This is why Jesus allowed himself to be wrecked upon splintered wood, beaten to a bloody mess. Shattered. Pierced. Murdered. For you. For me. For our own brokenness.
Christ died because His ripped and mangled body can make us whole.
This is why His broken form that can heal our cracked souls was pulled from the cross then placed in an empty, black tomb.
This is why Christ was crucified.
But God. Oh, the sweet sound of those two words.
But God raised. Oh, the miracle and hope we can breathe into our lungs.
But God raised Him from the dead. Oh, the joy! The glory-filled joy!
“…they took Him down from the tree and put Him in a tomb. But God raised Him from the dead.” Acts 13:29b-30
The stone was rolled away—the seal destroyed. Smashed so the world could have the Light.

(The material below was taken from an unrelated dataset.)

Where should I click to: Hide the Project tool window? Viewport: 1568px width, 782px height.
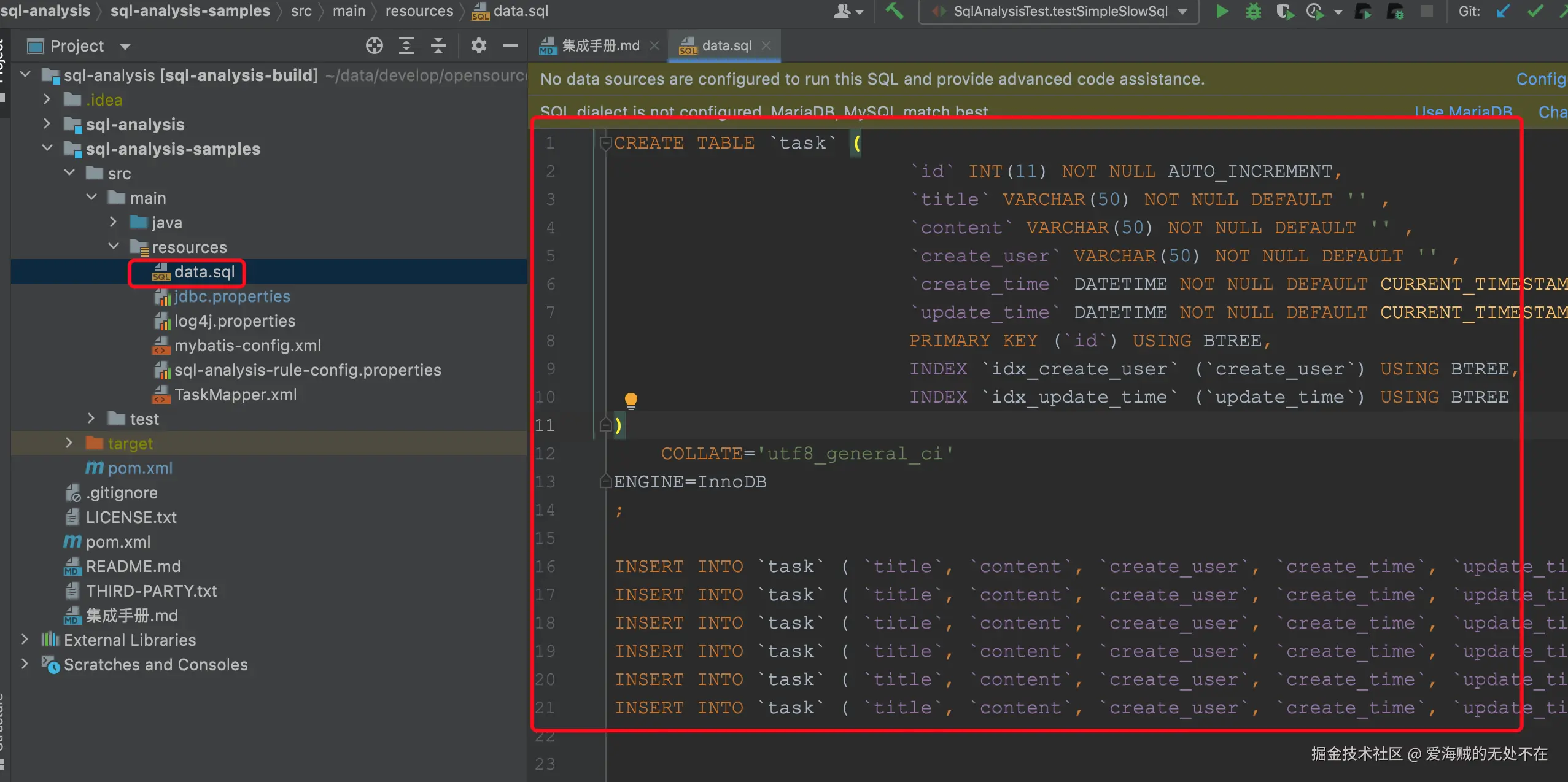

We’re all broken. A broken mess of humanity. Our cracked souls are desperate for the empty tomb of the risen Lord. Jesus Christ, the Light of the world, filled that empty tomb, so that when we peer through the cracks of our souls we see His light filling our void. Filling and bringing hope.
Hope. Because hope is the power of the empty tomb. Jesus Christ came to embrace our fragmented souls with His extravagant grace. This is Easter—A risen Savior’s promise to redeem His broken children.
And oh, how my brokenness craves what Easter brings.